SpiceJet Faces Turbulence As 3 Lessors Move NCLT Alleging Default Worth Rs 77 Crore

Budget airline SpiceJet finds itself in the midst of turbulence yet again as three of its lessors, AWAS 36698 Ireland, AWAS 36694 Ireland, and AWAS 36695 Ireland, have taken the legal route by initiating insolvency proceedings against the carrier. The move comes in response to alleged defaulting on rental dues amounting to a substantial Rs 77 crore. The National Company Law Tribunal (NCLT) has taken cognizance of the matter, issuing a notice to SpiceJet and setting a two-week deadline for a response. The hearing has been adjourned to May 30.

Representing the lessors, senior advocate Pramod Nair underscored the legal basis of the plea, citing a judgment from the High Court of Justice in London and the contractual obligations between the parties. However, senior advocate Krishnendu Dutta, representing SpiceJet, raised objections to the notice. Dutta argued that such legal actions could impede the airline's efforts to secure funds for settling its creditors, including lessors. He further contested the admissibility of the plea, highlighting its reliance on a foreign court's judgment rather than the contractual terms. Dutta also emphasized that the lessors had pursued similar claims in another court and failed to provide evidence of default by SpiceJet.

SpiceJet

This development adds to the series of insolvency pleas SpiceJet has been grappling with in the NCLT, indicative of the carrier's ongoing financial challenges. Past petitioners include Wilmington Trust SP Services (Dublin), Willis Lease Finance, Celestial Aviation, Aircastle, and Alterna Aircraft. While the NCLT dismissed the pleas of Willis Lease Finance and Wilmington Trust SP, SpiceJet managed to resolve its dispute with Celestial Aviation. However, the cases filed by Aircastle and Alterna Aircraft remain pending.

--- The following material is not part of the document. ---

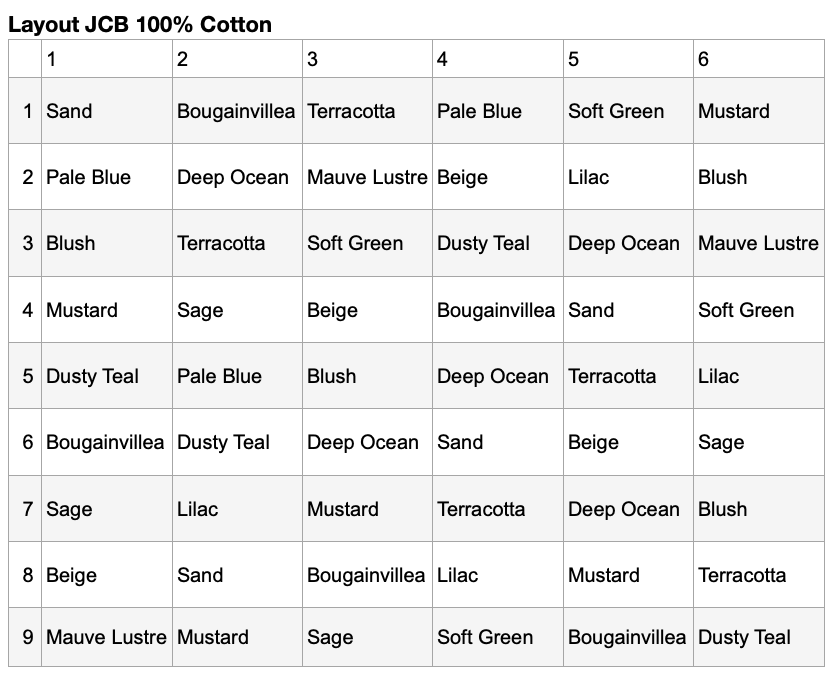The width and height of the screenshot is (838, 688).
Task: Select Soft Green cell in row 9
Action: (x=498, y=637)
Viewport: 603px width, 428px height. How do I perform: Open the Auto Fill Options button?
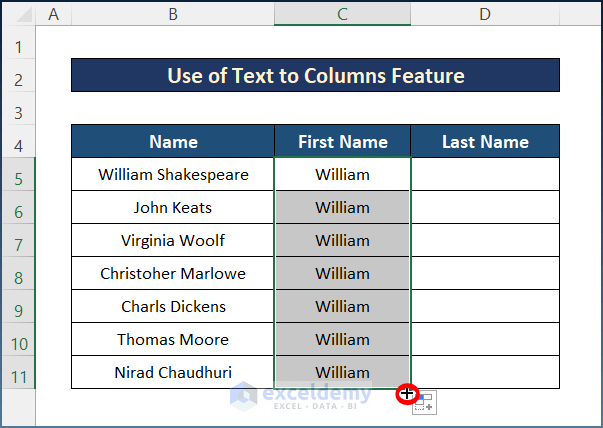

In a separate legal battle, former SpiceJet promoter Kalanithi Maran and KAL Airways recently approached the Delhi High Court, seeking contempt proceedings against the airline and its chairman, Ajay Singh. This move stems from SpiceJet's alleged non-compliance with previous court orders related to the enforcement of an arbitral award totalling Rs 579 crore, plus accrued interest, awarded to Maran in 2018. The court has issued a notice to SpiceJet in response to Maran's plea and scheduled the next hearing for April 25.

Maran has accused SpiceJet of flouting multiple court directives, including a specific order dated February 5, which mandated the airline to pay Rs 50 crore to the former promoter within six weeks.

These legal entanglements paint a challenging picture for SpiceJet as it navigates through financial hurdles and strives to maintain operational stability. With mounting pressure from creditors and legal adversaries, the airline faces a critical juncture in its efforts to regain financial footing and ensure uninterrupted services for its passengers.